Death toll on Highways at 60-year low


The Transportation Department estimates that 32,788 people were killed on U.S. roads last year, a three percent drop from 2009. It's also the fewest number of deaths since 1949, when more than 30,000 people were killed.

A regional breakdown shows California, Arizona and Hawaii saw a decline of nearly 11 percent.

Officials credit more people wearing seat belts, better safety equipment in cars and effective campaigns to stop drunk driving.

The numbers are projections for 2010. The government expects to release final data on deaths and injuries, including specific state-by-state totals, later this year.

Traffic deaths typically decline during an economic downturn because many motorists cut back on discretionary travel. The number of deaths fell in the early 1980s and early 1990s, when the U.S. economy was struggling.
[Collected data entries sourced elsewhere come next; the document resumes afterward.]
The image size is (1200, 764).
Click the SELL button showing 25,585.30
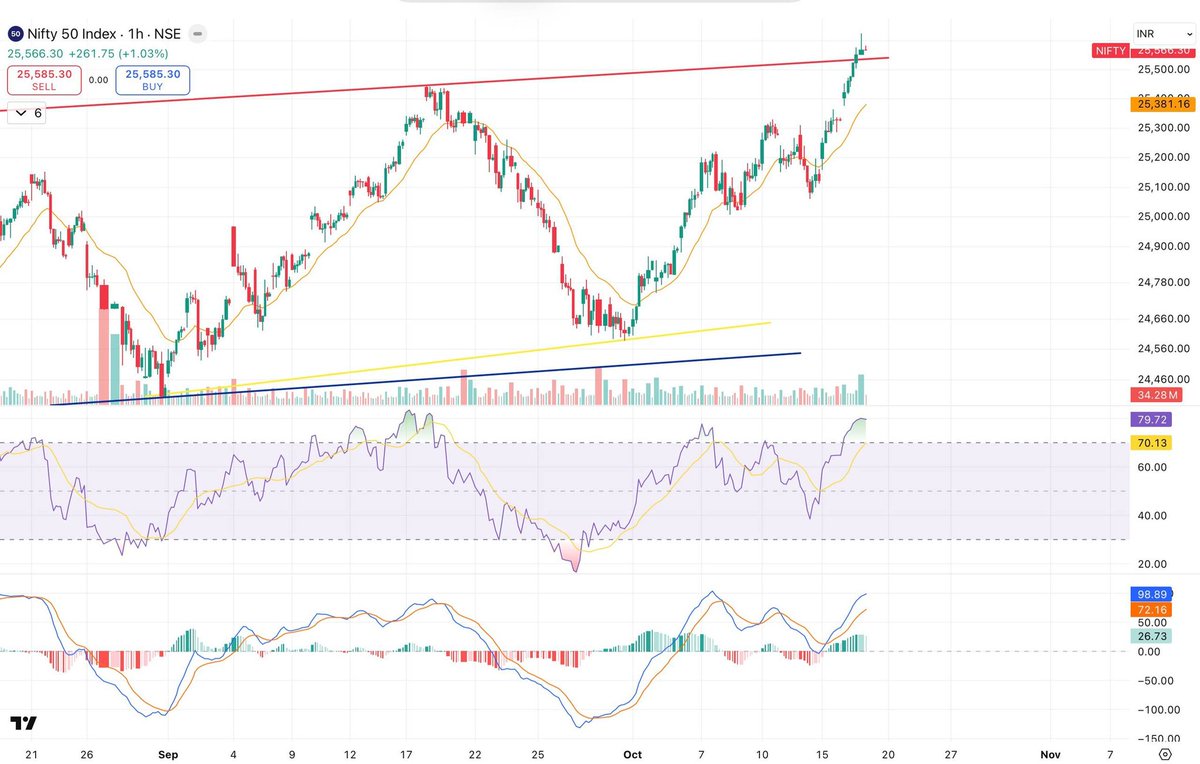[44, 80]
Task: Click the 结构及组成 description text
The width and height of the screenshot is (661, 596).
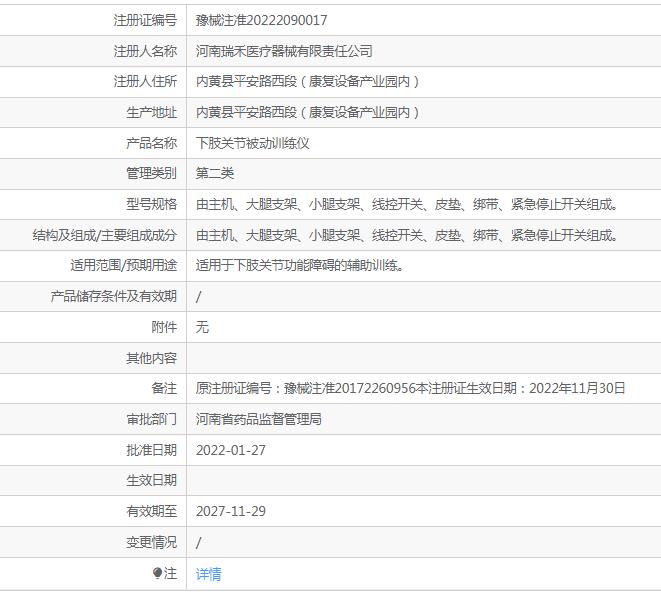Action: [408, 236]
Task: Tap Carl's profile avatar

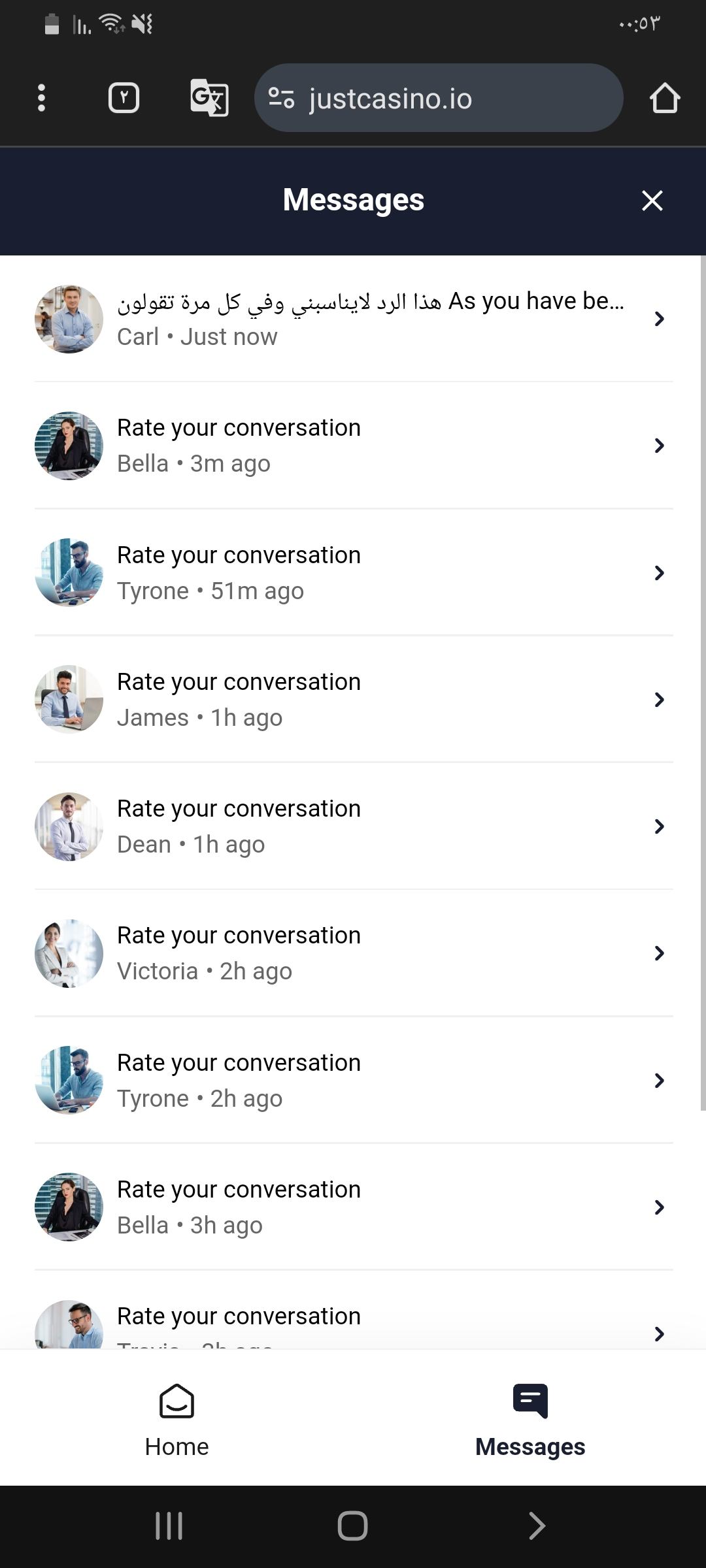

But people spent more time in their cars last year, making the estimates more noteworthy. The number of miles traveled by American drivers in 2010 grew by 20.5 billion, or 0.7 percent, compared with 2009, according to the Federal Highway Administration. The number of miles traveled increased slightly in 2009 after declines in the previous two years.

Separately, the rate of deaths per 100 million miles traveled is estimated to have hit a record low of 1.09 in 2010, the lowest since 1949. The previous record was in 2009, which had a rate of 1.13 deaths per 100 million miles traveled.

The Associated Press contributed to this report.